Extrait à lire
════════════════════
Lutte contre le gaspillage alimentaire : comment améliorer la sensibilisation des consommateurs et changer leurs habitudes ? Retour sur la campagne du projet CLIMA en Tunisie

image

A l´occasion de la Journée internationale de sensibilisation aux pertes et gaspillages de nourriture (#IDAFLW for International Day of Awareness of Food Loss and Waste) célébrée le 29 septembre par les Nations Unies, le programme IEV CTF MED est allé à la rencontre de M. Amine Bouneoues, responsable de communication de la campagne pour lutter contre le gaspillage alimentaire lancée en Tunisie en septembre 2021 dans le cadre du projet CLIMA. Un an plus tard, dans un contexte marqué par la flambée du prix des denrées alimentaires, retour sur cette campagne et quelles perspectives peuvent être envisagées pour continuer à réduire ce gaspillage à long terme.

Lorsque le prix des aliments est étroitement lié au gaspillage alimentaire

Pour essayer de comprendre la relation que les Tunisiens ont avec les produits alimentaires de base, il faut remonter aux années 1970 lorsque l´Etat tunisien adopta la loi 72 pour encourager les investissements des capitaux étrangers. Pour cela, l´Etat décida de subventionner les denrées alimentaires de bases : pain, céréales, huiles végétales, tomates concentrées, etc.

Cette politique de subvention permet au peuple de se nourrir à un prix tout à fait abordable mais a indirectement généré des habitudes alimentaires qui font que la nouvelle génération a du mal à comprendre le prix réel des aliments. Comment un jeune qui a toujours connu le pain dans les boulangeries à 6 centimes d´euros la baguette, peut être conscient que ce pain coûte bien plus cher car sa production implique de la matière première (le blé), la consommation d´eau et d´énergie pour sa production, son transport, son stockage, etc.
════════════════════
Section des données
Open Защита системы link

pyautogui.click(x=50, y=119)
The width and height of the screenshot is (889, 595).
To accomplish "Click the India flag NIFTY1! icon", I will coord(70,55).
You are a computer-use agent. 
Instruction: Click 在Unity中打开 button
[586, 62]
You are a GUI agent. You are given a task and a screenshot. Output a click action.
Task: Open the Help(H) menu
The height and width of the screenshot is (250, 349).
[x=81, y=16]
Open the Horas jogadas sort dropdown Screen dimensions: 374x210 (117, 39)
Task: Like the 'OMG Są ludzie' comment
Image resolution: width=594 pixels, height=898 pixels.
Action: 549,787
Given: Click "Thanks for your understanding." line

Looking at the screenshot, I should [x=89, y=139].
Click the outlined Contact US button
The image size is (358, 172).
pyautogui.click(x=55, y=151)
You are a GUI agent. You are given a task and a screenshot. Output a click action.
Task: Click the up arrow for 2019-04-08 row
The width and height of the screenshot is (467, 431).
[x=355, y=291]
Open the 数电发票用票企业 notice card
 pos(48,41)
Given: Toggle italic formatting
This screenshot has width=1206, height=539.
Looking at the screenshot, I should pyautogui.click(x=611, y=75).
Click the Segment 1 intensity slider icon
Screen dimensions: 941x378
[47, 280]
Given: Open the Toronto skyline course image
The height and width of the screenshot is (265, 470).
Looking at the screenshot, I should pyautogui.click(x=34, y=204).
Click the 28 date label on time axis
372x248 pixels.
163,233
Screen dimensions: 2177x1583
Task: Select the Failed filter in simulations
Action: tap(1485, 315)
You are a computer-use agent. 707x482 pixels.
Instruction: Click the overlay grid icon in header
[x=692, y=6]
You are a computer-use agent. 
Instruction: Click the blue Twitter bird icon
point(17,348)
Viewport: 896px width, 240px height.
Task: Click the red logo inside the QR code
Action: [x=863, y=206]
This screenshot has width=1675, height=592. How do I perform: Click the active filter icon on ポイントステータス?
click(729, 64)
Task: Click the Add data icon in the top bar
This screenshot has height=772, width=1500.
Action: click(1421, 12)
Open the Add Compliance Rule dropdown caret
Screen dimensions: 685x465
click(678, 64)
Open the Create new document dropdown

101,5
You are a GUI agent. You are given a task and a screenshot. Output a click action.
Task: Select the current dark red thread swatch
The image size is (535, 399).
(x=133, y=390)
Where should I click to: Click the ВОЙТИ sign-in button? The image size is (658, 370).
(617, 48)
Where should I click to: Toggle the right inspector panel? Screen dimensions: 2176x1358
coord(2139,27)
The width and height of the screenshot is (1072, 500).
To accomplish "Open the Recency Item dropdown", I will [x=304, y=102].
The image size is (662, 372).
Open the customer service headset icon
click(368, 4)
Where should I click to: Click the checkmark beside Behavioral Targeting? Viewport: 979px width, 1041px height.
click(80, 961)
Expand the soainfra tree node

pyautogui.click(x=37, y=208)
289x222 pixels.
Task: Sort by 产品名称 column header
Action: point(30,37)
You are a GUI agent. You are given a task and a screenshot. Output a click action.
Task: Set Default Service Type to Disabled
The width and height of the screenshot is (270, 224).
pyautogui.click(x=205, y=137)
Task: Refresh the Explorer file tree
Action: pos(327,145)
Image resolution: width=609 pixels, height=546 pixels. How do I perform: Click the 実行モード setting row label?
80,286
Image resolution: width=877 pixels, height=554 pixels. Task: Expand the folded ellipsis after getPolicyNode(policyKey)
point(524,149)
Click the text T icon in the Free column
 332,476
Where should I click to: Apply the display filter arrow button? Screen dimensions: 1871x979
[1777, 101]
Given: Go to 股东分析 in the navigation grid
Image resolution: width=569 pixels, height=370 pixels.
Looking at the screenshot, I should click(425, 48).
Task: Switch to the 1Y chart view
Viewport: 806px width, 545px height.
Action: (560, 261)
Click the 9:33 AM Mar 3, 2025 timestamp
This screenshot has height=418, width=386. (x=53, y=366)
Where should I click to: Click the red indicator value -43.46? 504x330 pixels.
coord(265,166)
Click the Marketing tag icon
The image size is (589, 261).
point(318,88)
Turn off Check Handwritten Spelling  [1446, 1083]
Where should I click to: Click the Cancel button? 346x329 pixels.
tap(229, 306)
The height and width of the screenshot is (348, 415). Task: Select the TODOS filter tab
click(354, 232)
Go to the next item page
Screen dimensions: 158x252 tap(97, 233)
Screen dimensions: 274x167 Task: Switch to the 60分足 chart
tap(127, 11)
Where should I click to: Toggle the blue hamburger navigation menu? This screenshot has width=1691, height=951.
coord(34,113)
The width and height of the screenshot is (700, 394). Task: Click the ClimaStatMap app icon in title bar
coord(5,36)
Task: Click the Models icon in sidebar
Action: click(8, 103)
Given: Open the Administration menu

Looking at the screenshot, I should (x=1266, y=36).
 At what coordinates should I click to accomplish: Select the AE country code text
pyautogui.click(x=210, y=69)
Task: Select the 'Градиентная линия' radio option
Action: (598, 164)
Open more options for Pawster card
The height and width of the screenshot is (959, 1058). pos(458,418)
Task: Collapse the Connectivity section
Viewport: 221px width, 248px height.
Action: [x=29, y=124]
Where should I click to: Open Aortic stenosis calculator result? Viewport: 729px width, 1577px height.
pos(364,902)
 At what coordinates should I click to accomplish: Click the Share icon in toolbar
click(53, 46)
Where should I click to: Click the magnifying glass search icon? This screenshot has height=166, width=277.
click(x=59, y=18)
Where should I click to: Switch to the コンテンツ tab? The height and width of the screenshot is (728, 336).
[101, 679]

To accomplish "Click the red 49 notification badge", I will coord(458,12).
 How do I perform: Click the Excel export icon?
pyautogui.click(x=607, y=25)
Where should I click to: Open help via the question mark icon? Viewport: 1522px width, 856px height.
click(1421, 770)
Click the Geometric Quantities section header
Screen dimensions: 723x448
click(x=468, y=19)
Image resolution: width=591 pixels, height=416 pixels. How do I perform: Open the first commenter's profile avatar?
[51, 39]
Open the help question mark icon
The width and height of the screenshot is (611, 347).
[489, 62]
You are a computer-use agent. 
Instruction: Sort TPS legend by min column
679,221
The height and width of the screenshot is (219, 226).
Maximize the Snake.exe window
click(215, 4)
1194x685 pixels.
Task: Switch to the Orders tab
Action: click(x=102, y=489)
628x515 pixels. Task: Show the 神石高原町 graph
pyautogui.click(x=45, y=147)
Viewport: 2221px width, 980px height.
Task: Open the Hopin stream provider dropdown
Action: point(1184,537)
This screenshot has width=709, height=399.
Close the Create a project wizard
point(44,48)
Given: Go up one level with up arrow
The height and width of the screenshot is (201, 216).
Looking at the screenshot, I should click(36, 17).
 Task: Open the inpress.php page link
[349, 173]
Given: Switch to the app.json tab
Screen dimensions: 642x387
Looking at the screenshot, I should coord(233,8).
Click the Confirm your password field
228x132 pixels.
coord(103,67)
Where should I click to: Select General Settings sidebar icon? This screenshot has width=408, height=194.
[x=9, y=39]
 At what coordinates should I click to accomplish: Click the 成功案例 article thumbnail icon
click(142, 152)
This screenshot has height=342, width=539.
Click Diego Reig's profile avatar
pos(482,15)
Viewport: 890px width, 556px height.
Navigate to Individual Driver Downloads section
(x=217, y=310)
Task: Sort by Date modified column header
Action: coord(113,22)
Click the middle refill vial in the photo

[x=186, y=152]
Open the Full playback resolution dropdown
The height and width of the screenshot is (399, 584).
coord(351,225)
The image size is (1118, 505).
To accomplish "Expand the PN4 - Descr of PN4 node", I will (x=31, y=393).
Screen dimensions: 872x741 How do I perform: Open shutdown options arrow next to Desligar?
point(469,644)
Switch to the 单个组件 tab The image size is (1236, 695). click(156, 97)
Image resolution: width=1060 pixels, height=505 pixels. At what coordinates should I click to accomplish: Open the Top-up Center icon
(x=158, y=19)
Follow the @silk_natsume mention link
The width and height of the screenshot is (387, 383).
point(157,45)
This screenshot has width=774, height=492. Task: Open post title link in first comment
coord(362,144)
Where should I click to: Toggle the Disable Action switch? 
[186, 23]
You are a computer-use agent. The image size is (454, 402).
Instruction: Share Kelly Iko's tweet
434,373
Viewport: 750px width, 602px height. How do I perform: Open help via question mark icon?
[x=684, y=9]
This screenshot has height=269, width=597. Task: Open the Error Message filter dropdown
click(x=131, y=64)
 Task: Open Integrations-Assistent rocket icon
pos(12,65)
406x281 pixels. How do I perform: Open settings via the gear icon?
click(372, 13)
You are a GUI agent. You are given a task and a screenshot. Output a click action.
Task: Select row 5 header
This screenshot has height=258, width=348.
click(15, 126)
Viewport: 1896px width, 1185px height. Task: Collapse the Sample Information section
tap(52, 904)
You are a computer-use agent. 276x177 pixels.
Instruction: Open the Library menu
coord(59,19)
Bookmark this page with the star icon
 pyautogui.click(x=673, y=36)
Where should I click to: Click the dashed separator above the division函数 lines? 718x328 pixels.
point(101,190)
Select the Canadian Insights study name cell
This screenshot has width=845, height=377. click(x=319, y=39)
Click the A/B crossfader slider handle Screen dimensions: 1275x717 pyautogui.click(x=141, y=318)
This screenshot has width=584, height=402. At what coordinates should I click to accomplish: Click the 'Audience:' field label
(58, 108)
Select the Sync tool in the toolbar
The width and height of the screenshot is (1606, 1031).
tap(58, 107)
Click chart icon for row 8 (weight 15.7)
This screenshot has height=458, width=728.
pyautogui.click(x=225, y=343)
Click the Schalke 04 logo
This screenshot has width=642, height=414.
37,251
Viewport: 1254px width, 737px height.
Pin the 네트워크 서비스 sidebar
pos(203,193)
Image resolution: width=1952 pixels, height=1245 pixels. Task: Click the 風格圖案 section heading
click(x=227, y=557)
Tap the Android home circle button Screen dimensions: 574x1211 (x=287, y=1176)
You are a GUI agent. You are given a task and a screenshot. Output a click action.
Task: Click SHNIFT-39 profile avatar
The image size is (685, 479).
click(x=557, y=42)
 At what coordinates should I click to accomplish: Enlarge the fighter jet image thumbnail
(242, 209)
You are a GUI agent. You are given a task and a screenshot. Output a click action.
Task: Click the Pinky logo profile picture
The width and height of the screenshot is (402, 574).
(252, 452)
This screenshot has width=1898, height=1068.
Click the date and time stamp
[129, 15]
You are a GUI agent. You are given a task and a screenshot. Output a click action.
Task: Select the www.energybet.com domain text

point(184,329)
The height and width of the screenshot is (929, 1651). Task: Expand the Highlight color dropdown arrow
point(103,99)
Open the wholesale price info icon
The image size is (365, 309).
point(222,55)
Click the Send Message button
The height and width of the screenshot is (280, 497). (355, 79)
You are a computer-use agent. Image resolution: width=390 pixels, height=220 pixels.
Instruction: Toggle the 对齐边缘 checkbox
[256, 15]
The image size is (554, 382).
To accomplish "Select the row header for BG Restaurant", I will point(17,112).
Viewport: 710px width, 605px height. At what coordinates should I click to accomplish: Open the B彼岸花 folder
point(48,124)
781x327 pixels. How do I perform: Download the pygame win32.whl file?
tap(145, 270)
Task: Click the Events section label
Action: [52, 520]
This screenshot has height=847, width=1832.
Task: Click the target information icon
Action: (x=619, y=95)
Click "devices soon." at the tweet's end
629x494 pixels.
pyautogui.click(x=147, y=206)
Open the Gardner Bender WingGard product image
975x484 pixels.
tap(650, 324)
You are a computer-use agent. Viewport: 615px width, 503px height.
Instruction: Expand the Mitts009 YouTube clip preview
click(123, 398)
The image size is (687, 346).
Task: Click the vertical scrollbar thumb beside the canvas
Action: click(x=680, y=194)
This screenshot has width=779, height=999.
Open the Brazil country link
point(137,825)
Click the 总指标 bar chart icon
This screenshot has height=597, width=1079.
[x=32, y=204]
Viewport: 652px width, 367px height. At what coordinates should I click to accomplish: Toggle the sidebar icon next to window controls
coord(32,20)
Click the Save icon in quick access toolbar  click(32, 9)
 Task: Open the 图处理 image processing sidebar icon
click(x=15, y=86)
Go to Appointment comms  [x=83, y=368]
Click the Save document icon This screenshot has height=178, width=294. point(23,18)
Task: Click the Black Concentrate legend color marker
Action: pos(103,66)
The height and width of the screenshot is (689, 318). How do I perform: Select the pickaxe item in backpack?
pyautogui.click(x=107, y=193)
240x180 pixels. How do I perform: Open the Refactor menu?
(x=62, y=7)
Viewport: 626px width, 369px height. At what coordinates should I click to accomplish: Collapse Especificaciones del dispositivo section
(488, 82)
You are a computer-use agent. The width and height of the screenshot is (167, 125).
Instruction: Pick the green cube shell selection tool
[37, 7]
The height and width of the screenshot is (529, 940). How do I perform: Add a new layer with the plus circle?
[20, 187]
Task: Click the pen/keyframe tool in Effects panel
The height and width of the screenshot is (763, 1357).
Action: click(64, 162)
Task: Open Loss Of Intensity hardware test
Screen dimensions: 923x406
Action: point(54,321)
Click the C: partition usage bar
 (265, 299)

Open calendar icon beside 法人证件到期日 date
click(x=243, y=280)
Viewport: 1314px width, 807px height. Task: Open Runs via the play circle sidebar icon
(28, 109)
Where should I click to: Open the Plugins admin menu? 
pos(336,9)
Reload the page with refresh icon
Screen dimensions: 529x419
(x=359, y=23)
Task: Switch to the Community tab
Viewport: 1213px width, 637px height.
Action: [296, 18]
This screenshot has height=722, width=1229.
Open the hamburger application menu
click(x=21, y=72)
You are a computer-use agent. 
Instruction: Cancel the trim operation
════════════════════
Travail demandé
1. Recopiez mot pour mot le passage de l'extrait sur le gaspillage alimentaire qui commence à « Cette politique de » et se termine à « son stockage, etc. ».
2. Poursuivez l'extrait sur le gaspillage alimentaire en Tunisie à partir de sa dernière phrase.

Résultats de l'exercice
1.
Cette politique de subvention permet au peuple de se nourrir à un prix tout à fait abordable mais a indirectement généré des habitudes alimentaires qui font que la nouvelle génération a du mal à comprendre le prix réel des aliments. Comment un jeune qui a toujours connu le pain dans les boulangeries à 6 centimes d´euros la baguette, peut être conscient que ce pain coûte bien plus cher car sa production implique de la matière première (le blé), la consommation d´eau et d´énergie pour sa production, son transport, son stockage, etc.

2.
De plus, l´absence de loi en Tunisie sur les invendus ne favorise pas la lutte contre le gaspillage alimentaire. Jeter des denrées alimentaires invendues couterait moins cher que de les distribuer.

Quand on touche au porte-monnaie

Il est difficile d´attribuer ce genre de comportement en fonction de l´âge ou du lieu de résidence. Est-ce que nos grands-parents gaspillaient moins ? Probablement. Est-ce que les habitants de la campagne jettent moins que les citadins ? La précarité étant plus prononcée dans les zones rurales, gaspiller moins dans ces régions est fort probable.

Même s´il n´y a pas de statistiques exactes pour établir une relation de cause à effet, l´argument majeur qui fait réagir les gens est bel et bien le porte-monnaie. La preuve, pendant la période de Ramadan, le gaspillage alimentaire a tendance à augmenter mais depuis la hausse du prix des huiles végétales, ingrédient indispensable pour mijoter les bons plats et pâtisseries en vue de la rupture du jeûne, on note une légère baisse de gaspillage.

Images de la campagne de l'année dernière : 1) le slogan de la campagne en arabe : pourquoi gaspiller quand on a les astuces ? 2) Le chiffre de 900 000 pains gaspillés par  jour en Tunisie et 3) un graphique montrant que le gaspillage alimentaire n'est pas seulement la responsabilité des consommateurs.

900 000 pains jetés par jour en Tunisie

En 2017, l´Institut National de Consommation tunisien en collaboration avec l´organisation des Nations Unis pour l´agriculture et l´alimentation (FAO), réalise une étude qui démontre que 900 000 pains sont jetés chaque jour en Tunisie. C´est à partir de ce chiffre, que l´idée est venue de mettre ces données en valeur pour interpeller le consommateur.

Pourquoi gaspiller quand on a les astuces ?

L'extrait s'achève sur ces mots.